In vocalist Booker Gillespie, Myron Oliver has found a kindred spirit – especially when it comes to the local music scene. Like saxophonist Oliver, Gillespie not only performs a lot in and around Tulsa; he also appreciates the amount of talent he sees and hears when he’s a member of the audience.
“So Booker and I decided to book a variety show,” says Oliver. “Whatever we do, we’re big supporters of local talent, no matter what genre or what style it is. This is a chance for us to play with the guys – some of the guys, at least – we like, and get to share some of that local talent on the Jazz Hall stage.”
Oliver has been down this path before, most recently in October of 2012, when he brought a similar variety of talent to the Jazz Depot in a well-received event billed as the Myron Oliver Friday Night Showcase.
“And for the most part,” he notes, “we’ve got different people than I had on that one. There’s so much talent in Tulsa. You can go out every night and hear somebody different and be equally wowed by what you hear.”

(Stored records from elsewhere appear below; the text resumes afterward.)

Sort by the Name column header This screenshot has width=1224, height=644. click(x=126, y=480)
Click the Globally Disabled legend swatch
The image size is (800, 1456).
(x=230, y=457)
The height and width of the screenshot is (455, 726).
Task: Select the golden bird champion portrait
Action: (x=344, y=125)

Oliver and Gillespie have both been wowing Tulsa crowds themselves, both together and separately, for the past several years. In addition to performing jazz-oriented shows together, Gillespie sings with Oliver’s busy cover band, FuZed.
“We wanted to do something a little bit different from what we do when we’re playing in front of the party dance crowd on the late-night thing,” explains Oliver, “so we put together a band of musicians that aren’t the ones we normally play with – some of our musical cohorts. We’ve got Adrion Robbins, who’s played keyboards with Charlie Redd and Starr Fisher and a bunch of different people. Randy Cook is playing drums. I’m in another band, called Echo, with him. Travis Fite is playing guitar, and David Mooney’s on bass.
“We’ve got a variety of different music and some guest singers. Of course, the ladies from FuZed [Tina Phillips and Oliver’s wife, Tylisha Oliver] are going to sing a few songs and do some background vocals. We’ve got some Stevie Ray Vaughan in the set from Dylan Whitney, a young guitar player who’s one of my favorites. I think he’s 17 years old now, but I’ve known him since he was about 13. He’s been a professional for years. He’s just amazing.”
Another youngster on the bill is vocalist Alexsa Oliver, Myron and Tylisha’s fourteen-year-old daughter. Other featured performers include saxophonist Paul Chatman and singer Benjamin Smith.
“I met Paul at the Jazz Hall, at one of the Tuesday Night Jams, probably six months ago or so, and we hit it off well. Since then, he’s been my go-to guy on saxophone, whenever I’m needing another horn to fill out a full band song, or to fill in on a gig that someone’s contacted me about. I want to get him some gigs out there and give him some exposure.
“Benjamin Smith is like the king of karaoke, and I say that in the best way. I met him a year and a half or two years ago, and I’ve been trying to get him up on stage with a band. The guy can sing. He puts you in mind of Luther Vandross or Teddy Pendergrass, and I had to get him in on this.”
Then, of course, there’ll be the contributions of Gillespie and Oliver.
“Booker’s going to unveil an original song, a blues tune, and we’ve got a few other blues tunes on there,” says Oliver. “We’ve got a couple of standards, a little neo-soul, some R&B and jazz-funk. I’ve got some songs that are just going to be saxophone, with no vocals, so we’ll spread things out pretty well.
“Booker and I like a lot of the same kinds of music, and while we know that people will always try to put you in a box, we’re so far outside of any box people would want to put us in,” he adds with a laugh. “We’re diverse in the types of music we like and can perform well. Booker’s got an original country song – he loves country music. And my band, FuZed, covers everything. If they request country, we play country. If they request pop and rock, we can do that. Having that common life in music makes it fun for us.”
And, he notes, it’s also fun to present a variety of music to the audiences at the Jazz Depot.
“For us to be able to get somebody who’s known for rock or for R&B to be on that stage playing jazz, blues, funk, soul, whatever, just sheds light on how diverse the Jazz Hall really is and how much it supports music in general. It’s called the Oklahoma Jazz Hall of Fame, but people don’t know that any artistry is accepted and welcome there.”
The Myron and Booker Variety Show is set to begin at 5:00 p.m. Sunday, March 1, at the Oklahoma Jazz Hall of Fame, located in downtown Tulsa’s Jazz Depot, 111 E. First Street. Tickets can be purchased at the Depot, from www.jazzhalltickets.com, or by calling 918-928-JAZZ. General admission is $15, reserved table seating $20. Seniors and Jazz Hall members are admitted for $10, and high school and junior high students for $5. Refreshments will be available for purchase.
The show is the first in the Jazz Hall’s 2015 Spring Concert Series.
The Oklahoma Jazz Hall of Fameis a 501(c)(3) non-profit cultural and educational organization, with a mission to inspire creativity and improve the quality of life for all Oklahomans through the preservation, education, and performance of jazz, our uniquely American art form.